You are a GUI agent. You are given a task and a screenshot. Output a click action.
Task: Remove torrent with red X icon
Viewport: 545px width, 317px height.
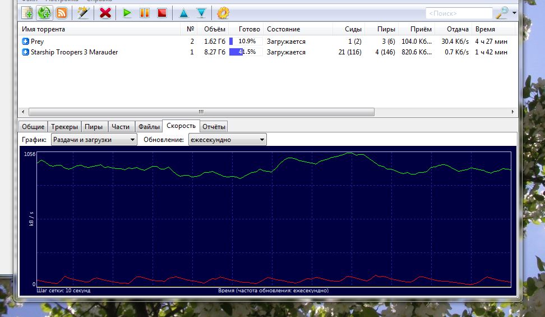[105, 12]
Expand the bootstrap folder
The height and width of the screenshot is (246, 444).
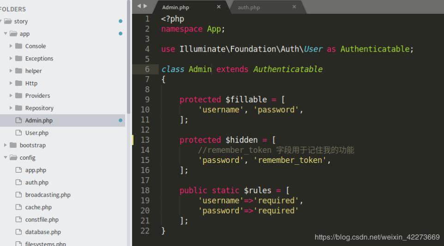pyautogui.click(x=6, y=145)
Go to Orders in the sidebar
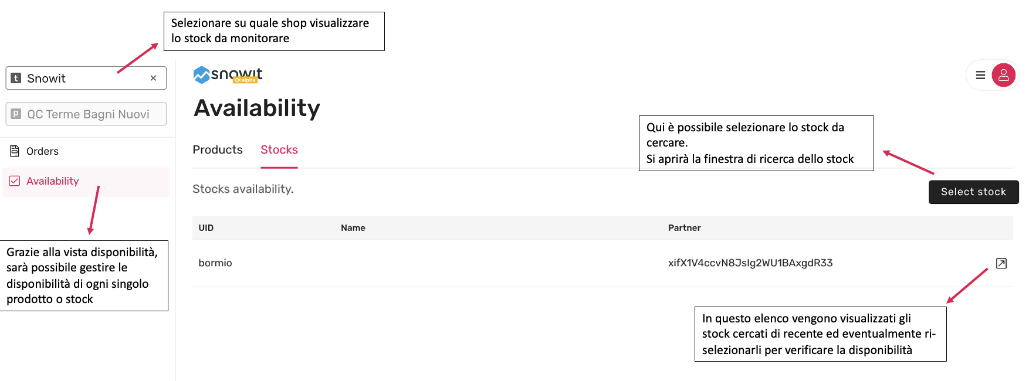1029x381 pixels. [42, 151]
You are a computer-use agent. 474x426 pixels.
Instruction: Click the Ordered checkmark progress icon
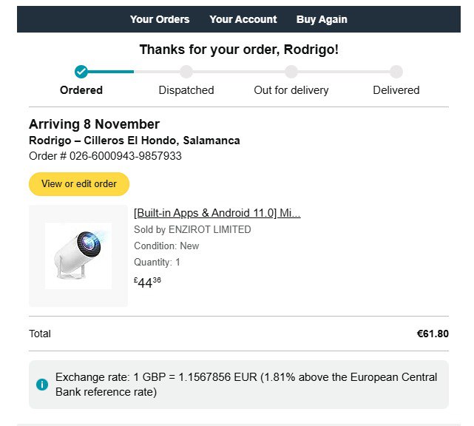coord(81,72)
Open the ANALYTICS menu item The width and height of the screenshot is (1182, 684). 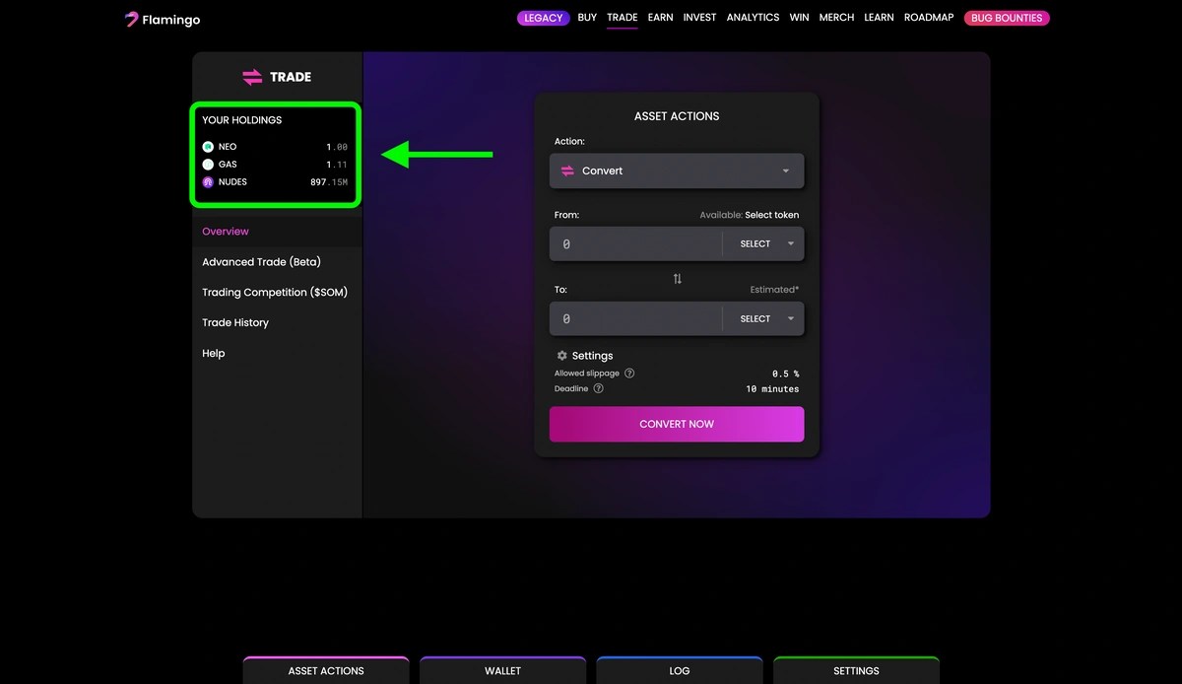[753, 17]
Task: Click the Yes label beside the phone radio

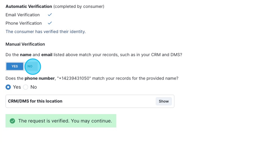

____

= To do =
Pick out each line of the listing above that contains the string "agent", matching case exactly.

= Response =
You are a GUI agent. You are given a task and a screenshot. Output a click action.
You are a computer-use agent. 474x426 pixels.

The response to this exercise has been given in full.